Adrenal imaging of case 1. Nodular mass (diameter approximately 21 mm) on the left adrenal gland, and the right adrenal gland appears normal.

Figure 2
figure 2

Adrenal histology of case 1. Fine connective tissue septa separate adrenal cortical clear cells nodules and the histopathology of resected specimen shows adenoma (HE × 100 and HE × 400).

Table 2 Endocrine test results

Case 2

Another Chinese female with 44 years old was admitted to our hospital with similar symptoms and signs of fatigue and limbs pain. Serum potassium was 1.98 mmol/L with highly elevated serum CPK levels (8, 531 IU/L). ECG showed highly elongated Q-T interval and abnormal apparent U wave. Differential work-up for hypokalemia and rhabdomyolysis showed PHA was the diagnosis (see Table 2 and Figure 1). CT scan revealed an adrenal gland mass with 1.6 cm in diameter (Figure 3). Symptoms were relieved after treatment with potassium and spironolactone.

Figure 3
figure 3

Adrenal imaging of case 2. Nodular mass (diameter approximately 16 mm) on the left adrenal gland.

Both patients were treated with laparoscopic left adrenalectomy. Postural stimulation test and adrenal histology showed aldosterone-producing adenomas (Table 2 and Figure 4).
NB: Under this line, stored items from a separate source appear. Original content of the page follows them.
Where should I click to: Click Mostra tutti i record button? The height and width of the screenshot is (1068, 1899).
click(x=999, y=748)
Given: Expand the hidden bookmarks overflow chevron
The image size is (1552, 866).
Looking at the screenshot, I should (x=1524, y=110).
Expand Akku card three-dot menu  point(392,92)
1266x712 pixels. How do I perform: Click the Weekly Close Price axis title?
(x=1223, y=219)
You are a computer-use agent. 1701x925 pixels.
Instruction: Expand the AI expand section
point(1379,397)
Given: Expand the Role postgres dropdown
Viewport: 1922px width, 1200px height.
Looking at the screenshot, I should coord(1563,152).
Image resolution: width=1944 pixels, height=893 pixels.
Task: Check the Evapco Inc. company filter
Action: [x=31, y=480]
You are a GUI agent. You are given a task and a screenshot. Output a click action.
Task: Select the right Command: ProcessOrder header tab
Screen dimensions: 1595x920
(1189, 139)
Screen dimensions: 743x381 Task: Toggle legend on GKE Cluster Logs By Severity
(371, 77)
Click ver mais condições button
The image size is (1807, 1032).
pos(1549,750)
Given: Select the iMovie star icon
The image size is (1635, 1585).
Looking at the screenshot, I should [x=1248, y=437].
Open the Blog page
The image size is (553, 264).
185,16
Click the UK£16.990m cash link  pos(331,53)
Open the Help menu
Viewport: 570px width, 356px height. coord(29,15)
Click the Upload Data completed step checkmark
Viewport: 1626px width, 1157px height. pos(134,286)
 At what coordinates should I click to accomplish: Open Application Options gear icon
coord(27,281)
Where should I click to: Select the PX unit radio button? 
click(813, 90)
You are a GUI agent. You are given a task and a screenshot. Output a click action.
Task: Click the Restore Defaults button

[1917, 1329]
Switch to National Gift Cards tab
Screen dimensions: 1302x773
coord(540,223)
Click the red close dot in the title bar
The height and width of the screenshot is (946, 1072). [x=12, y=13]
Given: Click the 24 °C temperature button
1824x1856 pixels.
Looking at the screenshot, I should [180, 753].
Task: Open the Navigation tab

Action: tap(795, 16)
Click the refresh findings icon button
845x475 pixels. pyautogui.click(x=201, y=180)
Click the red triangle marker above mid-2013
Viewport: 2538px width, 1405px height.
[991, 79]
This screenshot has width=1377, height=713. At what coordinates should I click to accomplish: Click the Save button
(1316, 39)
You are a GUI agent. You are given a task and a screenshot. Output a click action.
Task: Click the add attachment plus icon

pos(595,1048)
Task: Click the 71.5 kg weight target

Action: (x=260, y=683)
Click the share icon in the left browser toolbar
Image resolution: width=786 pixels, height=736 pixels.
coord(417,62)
Until the two year follow-up visit, the patients did not complain about similar symptoms anymore, and the blood pressures and potassium levels remained in a normal range.

Figure 4
figure 4

Adrenal histology of case 2. Adrenal cortical clear cells nodules is around by fine connective tissue septa and the histopathology of resected specimen shows adenoma (HE × 100 and HE × 400).

Discussion

Rhabdomyolysis is defined as a pathological condition of skeletal muscle cell damage leading to the release of toxic intracellular material into the blood circulation, such as CPK, myoglobin, aspartate aminotransferase, alanine aminotransferase and potassium [13]. The syndrome generally presents with the triad muscular pain, weakness and reddish brown urine [4].

The major causes of rhabdomyolysis include trauma, ischemia, drugs, toxins, metabolic disorders, infections and electrolyte disorders [5, 6]. Especially, severe hypokalemia might play an important role in muscle cell damage [7, 8]. Local potassium levels in capillaries are important regulators for vascular tension. Severe hypokalemia contracted capillaries, reduced muscle blood supply and finally resulting in lysing muscle cells and muscle cell damage [9, 10]. Frank rhabdomyolysis usually occurs only when serum potassium values are below 2.0 mmol/L [8, 11], which possibly induces cardiac arrhythmia and needs emergency treatment.

In PHA, aldosterone excess leads to water-sodium retention and potassium excretion. Patients usually present with hypertension and mild hypokalemia, while malaise and muscular weakness is always tolerable for patients. When vomiting or diarrhea occur or diuretics are used, serum potassium levels might drop to very low levels [12].

Although rhabdomyolysis usually results in hyperkalemia due to the direct release of intracellular potassium into the extracellular fluid, over-excreted aldosterone in PHA induces potassium excretion into urine. These mechanisms might be the reason we find hypokalemia, instead of hyperkalemia, resulting from rhabdomyolysis in those two cases.

Conclusion

The diagnosis of PHA might be difficult when rhabdomyolysis and severe hypokalemia are the first manifestation. However, when rhabdomyolysis and hypokalemia occur in hypertensive patients, PHA should be considered. Further investigation for PHA should be initiated.

Consent

Written informed consent was obtained from the patients for publication of this manuscript and accompanying images. A copy of the written consent is available for review by the Editor-in-Chief of this journal.